Frequently Asked Questions for Publishersreturn to publishers resources
- Can translating and publishing banned works cause trouble for authors?
- What do you mean you don't know who owns the rights?
- How does literary agency in China work?
- How is piracy perceived in China?
- How can I find information about China's best literature?
- How do Chinese publishing houses work?
- How can I find the youngest, hippest new authors?
How can I find the youngest, hippest new authors?
This seems to be everyone's first concern when looking for Chinese literature, but allow us to (very humbly) posit that what you want isn't actually the youngest, hippest new authors in China. It is true, first of all, that there are vast quantities of new writing by younger writers getting published in China every year. By far the most vibrant aspect of literary culture is the writing being produced on literary websites, now bleeding into traditional publishing. Unbelievable quantities of new writing is coming out of these venues, and the best-known writers are received as pop stars.
However! The books these writers produce are aimed solely at a readership of urban, under-25 (realistically, under-20) Chinese youth, or upwardly mobile young professionals, and as such are almost guaranteed not to appeal to a general Western readership. They almost all belong to highly-circumscribed genre categories that are particular to China — school romance, historical fiction, martial arts fantasy, etc. — and are written as disposable reading material, to be consumed in quantity and discarded. Trust us, we have read large amounts of this stuff, and translated more than we would have chosen to. You will hear the names Guo Jingming, Han Han, and Zhang Yueran – and increasingly categories like "post-80s" and "post-90s" (as well as the newer back-formation "post-70s"). When you do, we encourage you to assume there is precious little of interest there, and move on.
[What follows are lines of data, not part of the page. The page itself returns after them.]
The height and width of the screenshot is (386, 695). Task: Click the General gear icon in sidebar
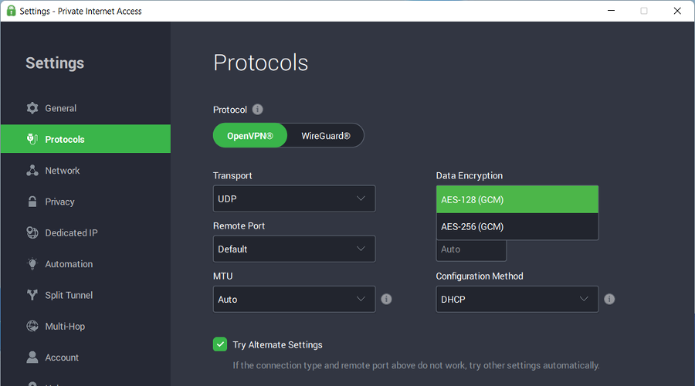pyautogui.click(x=32, y=108)
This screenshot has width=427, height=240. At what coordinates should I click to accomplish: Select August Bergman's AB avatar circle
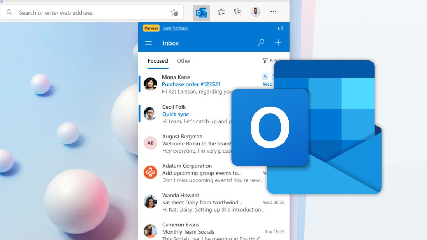(x=150, y=143)
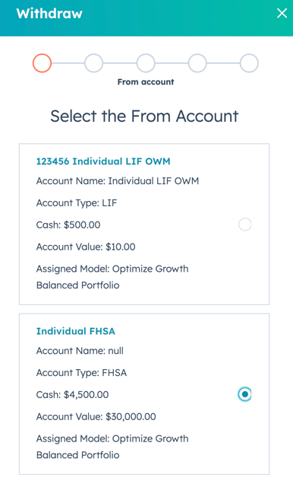Image resolution: width=293 pixels, height=481 pixels.
Task: Click the Select the From Account heading
Action: point(144,116)
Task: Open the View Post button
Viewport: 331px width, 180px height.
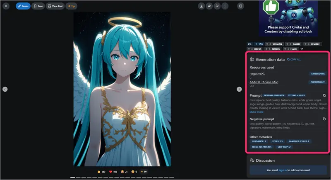Action: tap(55, 6)
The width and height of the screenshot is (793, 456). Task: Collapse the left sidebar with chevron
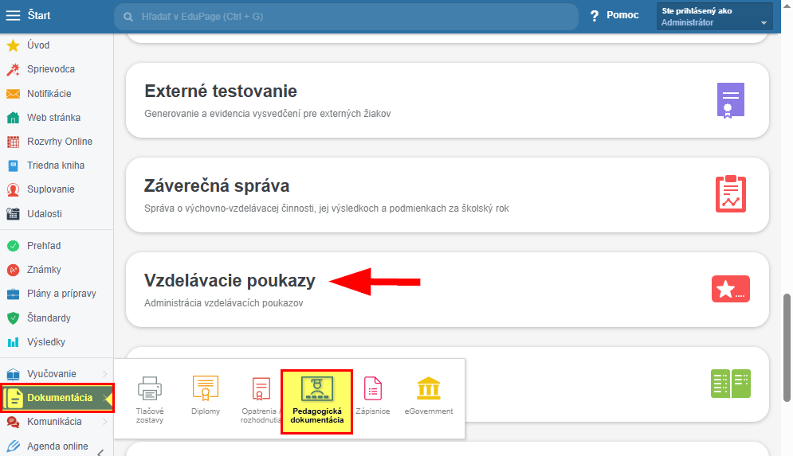(x=100, y=452)
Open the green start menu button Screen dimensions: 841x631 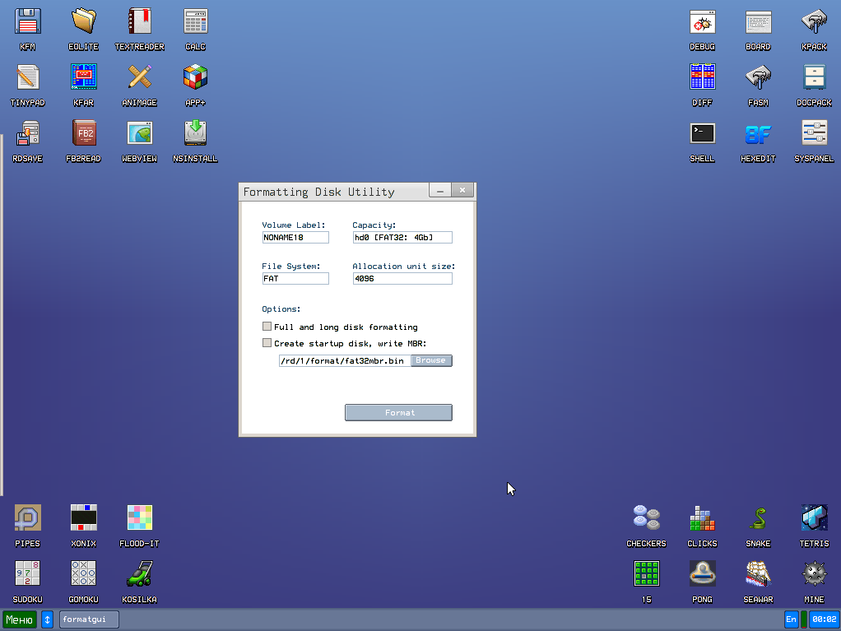20,619
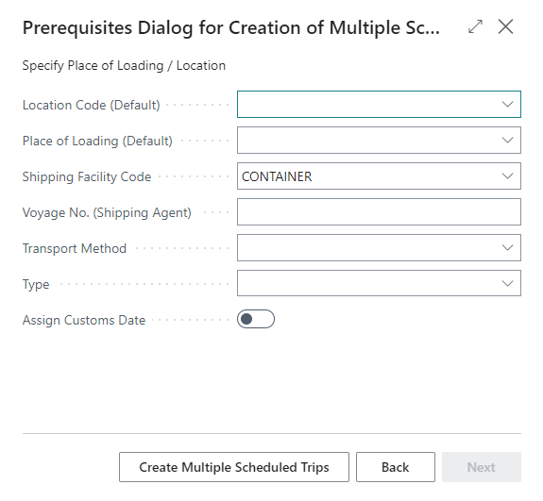Expand the Type dropdown chevron

[507, 283]
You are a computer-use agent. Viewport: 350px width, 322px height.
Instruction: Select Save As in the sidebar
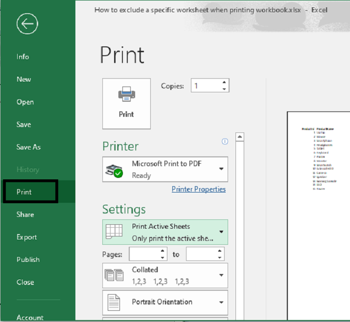(x=28, y=147)
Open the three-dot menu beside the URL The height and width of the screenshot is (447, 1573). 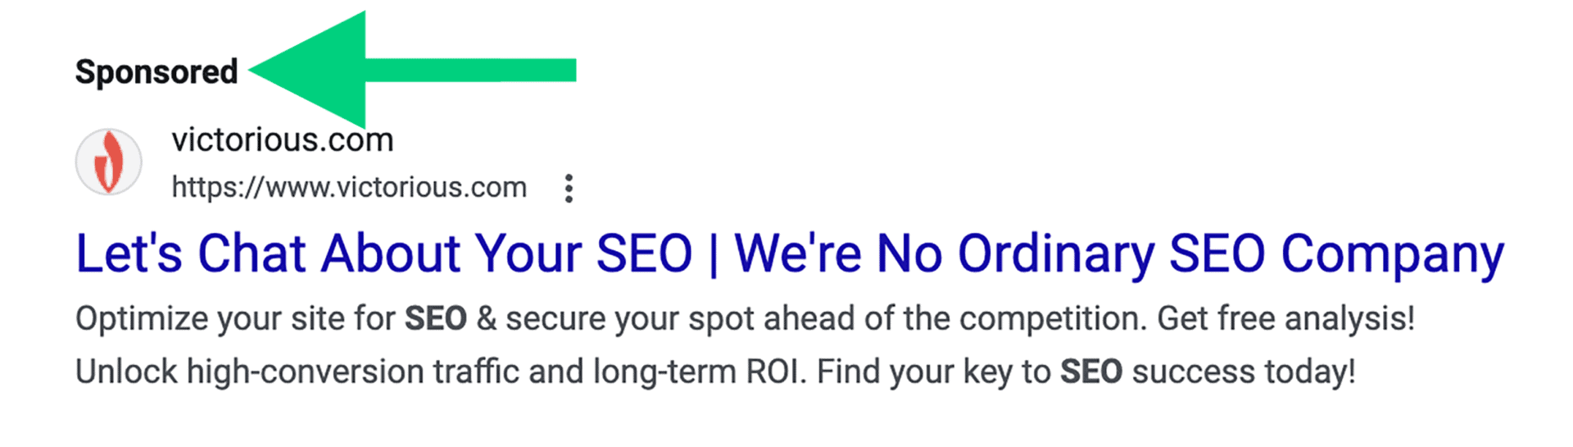(x=569, y=188)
This is not to say that these writers produce nothing of value, or that, of the enormous amount of content being produced online, there won't be some cream that floats to the top. Only that youth writing is not the gold mine that it might appear to be, and skepticism is recommended.
Most of the "youth writing" that has been translated into English (such as Beijing Doll, or even Shanghai Baby) does not belong to this trend of online or genre literature — within China those books are considered non-mainstream, even controversial, and have relatively small readerships. Whatever hip young authors emerge in the future, they are likely to do so in a similar fashion: within a subculture of rabid fans, but ignored or shunned by mainstream culture.